━━ Text passage

# Pineconing



## metalbetta (May 17, 2010)

I should know better than to ask this... but is there any way to reduce pineconing? Any way at all? Or any way to stop it from getting worse?
Nina has columnaris. Like, really crappy columnaris. I've been treating her with aquarium salt and antibiotics (day 3), but she's really taken a turn for the worse. She's starting to pinecone. Slightly bloated, but not enough to make me think she has dropsy. She's still eating okay, and responsive when someone comes up to her tank.

I know what the cause for pineconing is. And that's what freaks me out the most. 

But in an act of desperation I'm asking if there's anything more that I can do for her. I love her dearly, but I'm preparing for the worst. Please, if anyone can help, I would greatly appreciate it.

(I don't think it's right to put her to sleep in her condition right now... if she gets to the point where she's unable to move properly, or something along those lines, I may consider it.)


----------



## LolaQuigs (Mar 28, 2010)

You can try an epsom salt treatment: 1 tsp epsom salt per gallon of water for two days, then 2 tsp epsom salt per gallon for eight days, doing 100% daily water changes throughout treatment. Usually by the time a fish starts to pinecone, it's too late.  But if he's not in pain, you can try the epsom salt soak to see if it helps.


----------



## metalbetta (May 17, 2010)

I'll try anything at this point. She's family. And I've seen pineconing end badly too many times... So I know this might be in vain... But it's worth a shot. Thank you.


----------



## FuulieQ (Jan 10, 2010)

I think Lola's got the right idea. Good luck with her.


----------



## metalbetta (May 17, 2010)

I need to restock my fish supplies anyway, so I'll pick up some epsom salt while I'm out. How do I treat? Just a short dip, or should I add it to the tank overnight? And can I continue using the antibiotic with it? or will I have to wait until she's finished with treatment?


----------



## LolaQuigs (Mar 28, 2010)

Just premix your regular conditioner, epsom salt and tap water. Then do a 100% change with the new epsom salt water. You will be keeping him in epsom salt for ten days, but you will need to do 100% water changes (new water always conditioned and salted) every day during treatment. 

I don't know about antibiotics; I've never used medications or antibiotics on my fish. Maybe someone else who has more experience in that area can weigh in.


----------



## metalbetta (May 17, 2010)

It's a first for me too, and they're not leaving a very good first impression. Anyway, thank you, and I really hope this helps! She's actually perked up tonight since I fed her. Scales still sticking out, but she un-clamped her tail and wiggled at me. Keeping my fingers crossed that it's a positive sign, and the pineconing is the bacteria reacting to the meds. In my fantasy world that's how it's working. lol


----------



## TheKingsFish (Jan 8, 2011)

What antibios are you using?

For Columnaris we've had success with API T.C. Tetracycline. Are you still keeping her at a high temp?

━━━━
━━ Stored data

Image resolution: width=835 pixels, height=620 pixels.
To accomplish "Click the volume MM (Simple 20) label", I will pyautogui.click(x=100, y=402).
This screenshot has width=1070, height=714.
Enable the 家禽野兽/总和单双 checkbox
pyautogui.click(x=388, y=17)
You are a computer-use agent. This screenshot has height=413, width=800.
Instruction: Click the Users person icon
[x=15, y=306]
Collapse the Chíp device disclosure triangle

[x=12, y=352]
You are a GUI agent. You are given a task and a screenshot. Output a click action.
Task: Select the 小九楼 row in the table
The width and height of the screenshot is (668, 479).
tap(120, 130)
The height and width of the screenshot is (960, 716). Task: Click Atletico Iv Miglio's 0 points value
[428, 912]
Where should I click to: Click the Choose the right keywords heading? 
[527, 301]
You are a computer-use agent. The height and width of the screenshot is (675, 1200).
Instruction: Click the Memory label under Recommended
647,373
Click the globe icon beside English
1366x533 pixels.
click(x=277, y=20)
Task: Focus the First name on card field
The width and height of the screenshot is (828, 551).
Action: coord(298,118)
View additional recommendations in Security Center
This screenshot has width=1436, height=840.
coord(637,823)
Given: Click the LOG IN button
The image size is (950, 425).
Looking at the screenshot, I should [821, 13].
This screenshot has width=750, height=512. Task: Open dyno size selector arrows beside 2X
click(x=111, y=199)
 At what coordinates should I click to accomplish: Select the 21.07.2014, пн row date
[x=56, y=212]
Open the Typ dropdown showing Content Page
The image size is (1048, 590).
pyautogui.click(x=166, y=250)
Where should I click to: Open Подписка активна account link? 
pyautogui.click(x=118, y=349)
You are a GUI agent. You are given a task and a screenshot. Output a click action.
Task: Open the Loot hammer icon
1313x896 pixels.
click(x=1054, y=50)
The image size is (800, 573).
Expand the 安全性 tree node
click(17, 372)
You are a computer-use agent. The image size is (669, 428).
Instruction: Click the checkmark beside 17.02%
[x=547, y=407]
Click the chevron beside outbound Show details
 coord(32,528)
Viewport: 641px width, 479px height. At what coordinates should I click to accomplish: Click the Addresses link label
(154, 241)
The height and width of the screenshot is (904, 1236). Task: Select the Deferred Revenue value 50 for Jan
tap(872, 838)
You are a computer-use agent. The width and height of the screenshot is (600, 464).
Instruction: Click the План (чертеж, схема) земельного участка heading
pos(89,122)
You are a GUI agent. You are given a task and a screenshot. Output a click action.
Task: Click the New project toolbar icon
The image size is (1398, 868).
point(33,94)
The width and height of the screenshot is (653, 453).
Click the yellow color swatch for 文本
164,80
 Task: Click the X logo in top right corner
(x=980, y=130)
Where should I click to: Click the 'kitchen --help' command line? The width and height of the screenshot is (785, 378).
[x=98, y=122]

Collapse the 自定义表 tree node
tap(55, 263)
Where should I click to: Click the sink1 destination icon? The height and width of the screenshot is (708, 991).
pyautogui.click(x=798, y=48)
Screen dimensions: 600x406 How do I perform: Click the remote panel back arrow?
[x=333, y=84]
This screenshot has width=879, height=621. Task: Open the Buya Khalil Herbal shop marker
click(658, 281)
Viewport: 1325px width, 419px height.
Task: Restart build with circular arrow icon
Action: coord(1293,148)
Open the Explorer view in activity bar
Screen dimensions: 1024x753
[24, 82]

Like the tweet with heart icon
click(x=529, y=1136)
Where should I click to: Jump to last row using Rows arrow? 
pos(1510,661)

━━━━

**Action item:**
Quote the pineconing thread above between "## FuulieQ (Jan" and "finished with treatment?", inclusive.

**Final answer:**
## FuulieQ (Jan 10, 2010)

I think Lola's got the right idea. Good luck with her.


----------



## metalbetta (May 17, 2010)

I need to restock my fish supplies anyway, so I'll pick up some epsom salt while I'm out. How do I treat? Just a short dip, or should I add it to the tank overnight? And can I continue using the antibiotic with it? or will I have to wait until she's finished with treatment?